Instructions to follow: Setting pictures aside, output exactly the lines from the start of the records to the line with "Viewport: 1080px width, 725px height.", that line included.

Stored items from a collection
──────────

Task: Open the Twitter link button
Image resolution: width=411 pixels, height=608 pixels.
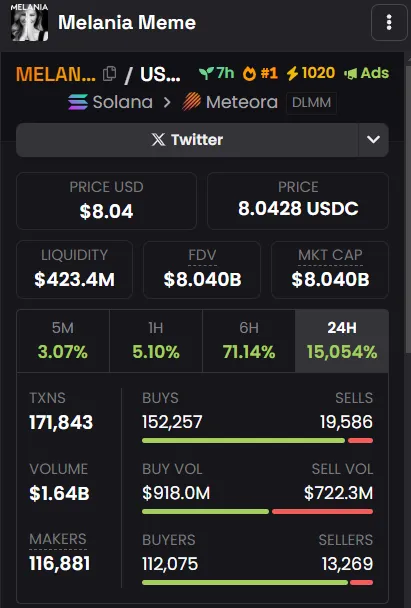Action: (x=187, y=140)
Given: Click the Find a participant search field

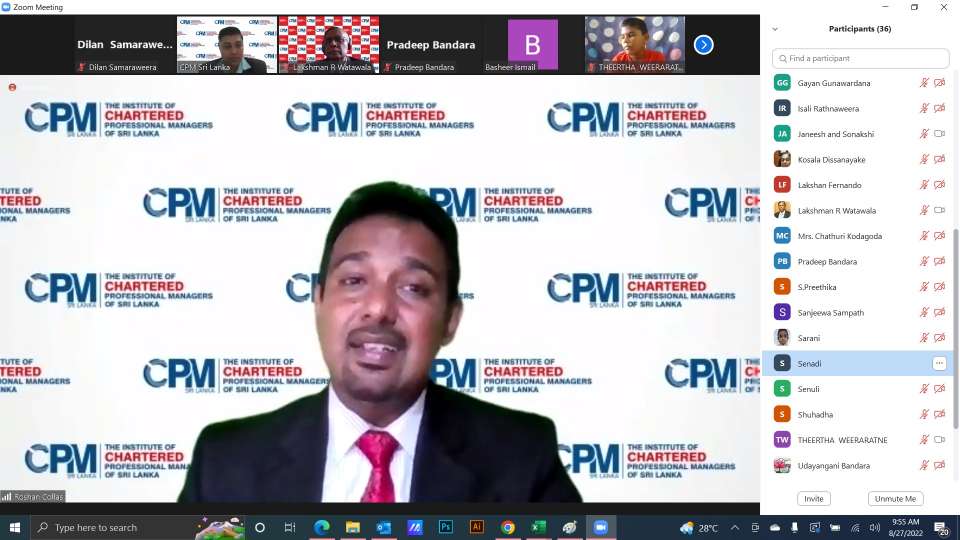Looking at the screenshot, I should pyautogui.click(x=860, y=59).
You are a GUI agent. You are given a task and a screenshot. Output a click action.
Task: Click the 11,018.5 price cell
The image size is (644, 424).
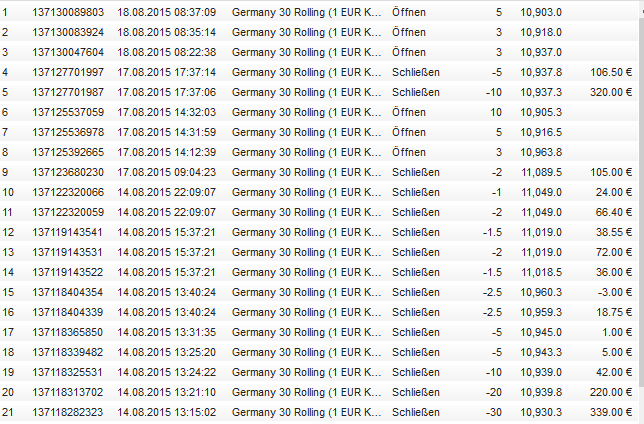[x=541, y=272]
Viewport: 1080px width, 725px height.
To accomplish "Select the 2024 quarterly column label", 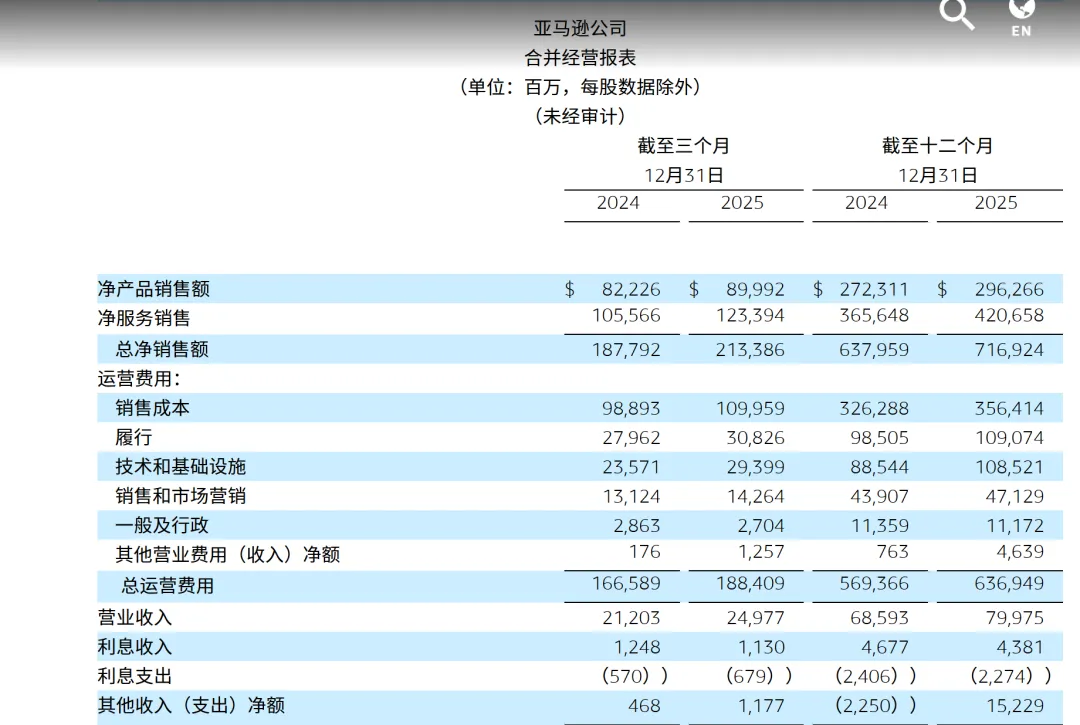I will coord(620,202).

──────────

Solved exercise:
Task: Open the Twitter link button
Image resolution: width=411 pixels, height=608 pixels.
Action: (x=187, y=140)
Given: Click the Find a participant search field

Looking at the screenshot, I should pyautogui.click(x=860, y=59).
You are a GUI agent. You are given a task and a screenshot. Output a click action.
Task: Click the 11,018.5 price cell
The image size is (644, 424).
[x=541, y=272]
Viewport: 1080px width, 725px height.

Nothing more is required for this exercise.